Required action →
Give the data below again, word for word.

Source records →
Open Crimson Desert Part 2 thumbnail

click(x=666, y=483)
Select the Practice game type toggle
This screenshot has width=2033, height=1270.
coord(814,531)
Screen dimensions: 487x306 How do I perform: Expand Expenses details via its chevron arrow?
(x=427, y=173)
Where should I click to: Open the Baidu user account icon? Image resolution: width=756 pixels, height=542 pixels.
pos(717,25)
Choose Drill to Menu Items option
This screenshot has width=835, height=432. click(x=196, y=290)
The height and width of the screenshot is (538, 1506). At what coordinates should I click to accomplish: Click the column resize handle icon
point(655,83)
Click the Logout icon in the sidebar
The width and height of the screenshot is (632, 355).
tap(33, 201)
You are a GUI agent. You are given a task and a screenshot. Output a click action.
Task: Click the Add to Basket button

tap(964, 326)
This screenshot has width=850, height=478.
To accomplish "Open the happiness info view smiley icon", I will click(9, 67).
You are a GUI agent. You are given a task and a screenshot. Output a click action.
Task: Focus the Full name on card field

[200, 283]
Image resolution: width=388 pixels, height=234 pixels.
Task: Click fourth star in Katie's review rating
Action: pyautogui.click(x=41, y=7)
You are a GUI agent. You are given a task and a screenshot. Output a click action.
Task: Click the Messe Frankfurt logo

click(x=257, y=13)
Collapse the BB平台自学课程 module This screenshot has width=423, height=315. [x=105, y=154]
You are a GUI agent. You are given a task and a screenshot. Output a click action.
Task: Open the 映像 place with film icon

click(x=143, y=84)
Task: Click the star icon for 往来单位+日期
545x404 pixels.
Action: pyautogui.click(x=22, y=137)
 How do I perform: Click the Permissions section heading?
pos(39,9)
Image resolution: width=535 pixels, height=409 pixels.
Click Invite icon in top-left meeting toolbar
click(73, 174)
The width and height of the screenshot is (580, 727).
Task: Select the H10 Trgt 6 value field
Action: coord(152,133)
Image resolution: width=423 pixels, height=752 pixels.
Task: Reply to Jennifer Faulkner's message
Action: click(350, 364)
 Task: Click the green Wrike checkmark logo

Written response →
Open Crimson Desert Part 2 thumbnail

click(x=666, y=483)
Select the Practice game type toggle
This screenshot has width=2033, height=1270.
coord(814,531)
Screen dimensions: 487x306 How do I perform: Expand Expenses details via its chevron arrow?
(x=427, y=173)
Where should I click to: Open the Baidu user account icon? Image resolution: width=756 pixels, height=542 pixels.
pos(717,25)
Choose Drill to Menu Items option
This screenshot has width=835, height=432. click(x=196, y=290)
The height and width of the screenshot is (538, 1506). At what coordinates should I click to accomplish: Click the column resize handle icon
point(655,83)
Click the Logout icon in the sidebar
The width and height of the screenshot is (632, 355).
tap(33, 201)
You are a GUI agent. You are given a task and a screenshot. Output a click action.
Task: Click the Add to Basket button

tap(964, 326)
This screenshot has width=850, height=478.
To accomplish "Open the happiness info view smiley icon", I will click(9, 67).
You are a GUI agent. You are given a task and a screenshot. Output a click action.
Task: Focus the Full name on card field

[200, 283]
Image resolution: width=388 pixels, height=234 pixels.
Task: Click fourth star in Katie's review rating
Action: pyautogui.click(x=41, y=7)
You are a GUI agent. You are given a task and a screenshot. Output a click action.
Task: Click the Messe Frankfurt logo

click(x=257, y=13)
Collapse the BB平台自学课程 module This screenshot has width=423, height=315. [x=105, y=154]
You are a GUI agent. You are given a task and a screenshot. Output a click action.
Task: Open the 映像 place with film icon

click(x=143, y=84)
Task: Click the star icon for 往来单位+日期
545x404 pixels.
Action: pyautogui.click(x=22, y=137)
 How do I perform: Click the Permissions section heading?
pos(39,9)
Image resolution: width=535 pixels, height=409 pixels.
Click Invite icon in top-left meeting toolbar
click(73, 174)
The width and height of the screenshot is (580, 727).
Task: Select the H10 Trgt 6 value field
Action: coord(152,133)
Image resolution: width=423 pixels, height=752 pixels.
Task: Reply to Jennifer Faulkner's message
Action: click(350, 364)
 Task: Click the green Wrike checkmark logo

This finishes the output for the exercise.